- Issue created by @apotek
In a discussion of Issue 3417119 π Better handling of potential race conditions between deletion queue and migration queue Fixed we tried to see if there were more efficient ways to find Queue items. The only way we had of querying other Queue items was with a direct db query using LIKE constructs against serialized data.
Out of that discussion, the following explorations came:
Yes, there is very good reason to be concerned about the performance of this query since the amount of queued migration items is potentially infinite and as you know LIKE (especially on long data blobs) is not particularly efficient.
Without extending the Queue module's schema to add a column for "origin_id", this is the best we can do though without extensive more work (see below). It is certainly better than consecutively instantiating each data blob and querying for its SystemIdentifier value.
I did look into what it would take to extend core Queue and that's where I ran into the fact that I did not see a way to dynamically retrieve the schema of another module, so one could extend it. The only way to do it is to hard-code the change. I had little insight into knowing what knock-on effects adding a column to the queue table would have for other modules, since the table is shared by any number of Queues. The model Queue uses is by-design quite simple, so it might quite easily have been done with no side effects but I did not feel confident nor know of a way to become confident :) without installing every Drupal module possible and testing. At that point though, I started to feel I was moving far away from original scope.
The other option would be to, during the queue-ing operation itself, in a table wholly owned by this module, create a lookup between the queue table and ours:
orange_dam_queue_lookup: - origin_id: {SystemIdentifier} - queue_id: queue.item_id
Then we could JOIN orange_dam_queue_lookup to queue on orange_dam_queue_lookup.queue_id = queue.item_id and find our row that way. And the effect on other code would effectively be removed. QueueInterface::createItem() says this:
/**
Adds a queue item and store it directly to the queue.
@param $data
Arbitrary data to be associated with the new task in the queue.
@return false|int|string
A unique ID if the item was successfully created and was (best effort)

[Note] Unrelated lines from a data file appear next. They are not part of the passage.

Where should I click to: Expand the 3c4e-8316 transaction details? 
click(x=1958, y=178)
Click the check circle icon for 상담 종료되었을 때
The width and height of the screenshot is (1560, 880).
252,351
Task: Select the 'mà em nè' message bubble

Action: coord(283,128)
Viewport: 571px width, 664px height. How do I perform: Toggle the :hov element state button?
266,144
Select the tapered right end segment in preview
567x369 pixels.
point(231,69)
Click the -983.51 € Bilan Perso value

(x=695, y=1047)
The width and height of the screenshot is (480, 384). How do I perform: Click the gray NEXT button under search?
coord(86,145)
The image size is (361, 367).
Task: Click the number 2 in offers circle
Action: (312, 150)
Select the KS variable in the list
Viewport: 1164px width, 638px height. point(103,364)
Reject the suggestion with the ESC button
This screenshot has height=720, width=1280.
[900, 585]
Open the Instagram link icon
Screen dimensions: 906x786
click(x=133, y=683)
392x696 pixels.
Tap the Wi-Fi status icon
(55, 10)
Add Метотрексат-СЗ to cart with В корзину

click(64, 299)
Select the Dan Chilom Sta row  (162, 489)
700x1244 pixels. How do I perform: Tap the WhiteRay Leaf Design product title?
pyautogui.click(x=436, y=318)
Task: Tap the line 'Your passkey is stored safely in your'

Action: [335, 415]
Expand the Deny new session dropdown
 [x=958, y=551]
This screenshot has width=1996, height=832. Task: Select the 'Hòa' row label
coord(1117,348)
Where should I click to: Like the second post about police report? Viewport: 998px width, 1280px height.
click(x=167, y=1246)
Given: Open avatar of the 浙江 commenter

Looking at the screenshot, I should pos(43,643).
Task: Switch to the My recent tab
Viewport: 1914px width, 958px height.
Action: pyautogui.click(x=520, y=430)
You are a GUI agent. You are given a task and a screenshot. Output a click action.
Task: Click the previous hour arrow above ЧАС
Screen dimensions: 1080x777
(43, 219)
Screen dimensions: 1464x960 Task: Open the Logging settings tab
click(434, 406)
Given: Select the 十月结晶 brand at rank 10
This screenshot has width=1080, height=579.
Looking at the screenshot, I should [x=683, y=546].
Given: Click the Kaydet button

added to the queue, otherwise FALSE. We don't guarantee the item was
committed to disk etc, but as far as we know, the item is now in the
queue. */ public function createItem($data);So we do get an item_id back (in success) so we could definitely do this with our own lookup table.
Or, do the research necessary to see if extending the base Queue schema with an origin_id column would be non-destructive.
And
Realizing this could become a Queue contribution:
Either:
Add a column called reference where a third party module can add a mymodule: and where we trust that all modules will cooperate to make sure the values are prefixed correctly so as to not clobber other module's values.
or
Add two columns: module: for the name of the module that is owning this queue item. And reference for that module to use as a reference to the item.
Queue Purists will probably (theoretically rightly) argue that a Queue item should know nothing about other Queue items, and that they should, therefore, not be inspected. They are right.
What would be required, however, for the genuine near-elimination of the race condition is that
1. migrations and deletions go into the _same_ queue.
2. We would need to refactor the incoming fields to include a last-touched timestamp for items.
3. We would need a way to use the Orange Logic timestamp as the Queue item timestamp, but Queue provides no API for setting the created timestamp, or making it mirror the timestamp in the internal data. (Do we need to contribute a special ExternalItemsQueue module?)
So even if we did refactor the module to put deletions and updates into the same queue, we would still need to be able to inspect other items in the queue: An incoming deletion instruction would have to be able to inspect the migration items, since, without being able to recreate the correct time-sequence of the events in Queue, we would have to do an object inspection before deciding whether to insert the deletion instruction.
So we need to either: extend Queue api to allow for setting the `created` field on the item during `createItem()`, or extend Queue to have a new column where module references can be written and queried against, or, we create a relationship map table managed by this module that relates objects to queue items as described above.
Not sure yet. Need to discuss and research more.
- Research the above options.
- Decide on approach
- Code the approach
none
none
Possibly extensive and possibly requiring contributions to core Queue.